#### Exercise instructions
Please list all lines of the material below in which the string "飾ったままで飲まないお酒を買取強化中" occurs.

-- Data for processing follows --

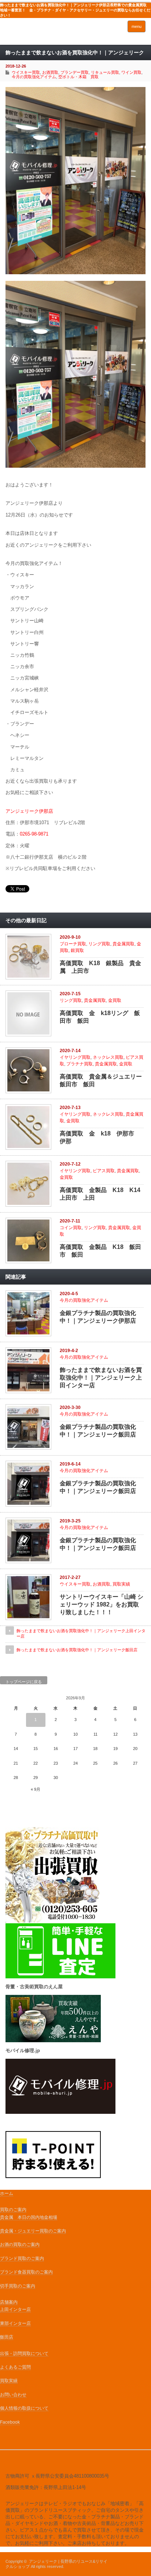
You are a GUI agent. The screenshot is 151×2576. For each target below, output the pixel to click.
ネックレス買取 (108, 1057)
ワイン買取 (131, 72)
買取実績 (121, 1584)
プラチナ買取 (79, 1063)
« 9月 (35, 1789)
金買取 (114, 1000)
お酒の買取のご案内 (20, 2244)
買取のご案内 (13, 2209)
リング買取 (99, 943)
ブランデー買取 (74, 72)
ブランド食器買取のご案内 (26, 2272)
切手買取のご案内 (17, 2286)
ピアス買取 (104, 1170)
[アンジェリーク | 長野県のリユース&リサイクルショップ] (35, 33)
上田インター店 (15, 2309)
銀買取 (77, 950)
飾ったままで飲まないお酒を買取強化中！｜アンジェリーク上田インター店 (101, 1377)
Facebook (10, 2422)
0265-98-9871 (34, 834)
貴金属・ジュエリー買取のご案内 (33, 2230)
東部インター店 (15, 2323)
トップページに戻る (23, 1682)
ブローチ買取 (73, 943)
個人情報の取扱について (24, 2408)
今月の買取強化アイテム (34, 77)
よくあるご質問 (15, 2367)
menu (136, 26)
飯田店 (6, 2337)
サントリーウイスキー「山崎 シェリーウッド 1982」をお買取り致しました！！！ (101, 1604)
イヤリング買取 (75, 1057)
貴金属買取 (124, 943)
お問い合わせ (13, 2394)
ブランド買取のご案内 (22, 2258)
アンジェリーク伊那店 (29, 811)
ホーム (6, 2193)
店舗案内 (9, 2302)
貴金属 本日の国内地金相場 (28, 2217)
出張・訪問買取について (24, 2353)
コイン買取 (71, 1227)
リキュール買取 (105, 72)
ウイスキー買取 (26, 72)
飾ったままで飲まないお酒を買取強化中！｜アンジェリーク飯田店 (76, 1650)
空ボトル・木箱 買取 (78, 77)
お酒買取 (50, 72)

-- Data for processing concluded --

#### Worked solution
飾ったままで飲まないお酒を買取強化中！｜アンジェリーク上田インター店 (101, 1377)
飾ったままで飲まないお酒を買取強化中！｜アンジェリーク飯田店 (76, 1650)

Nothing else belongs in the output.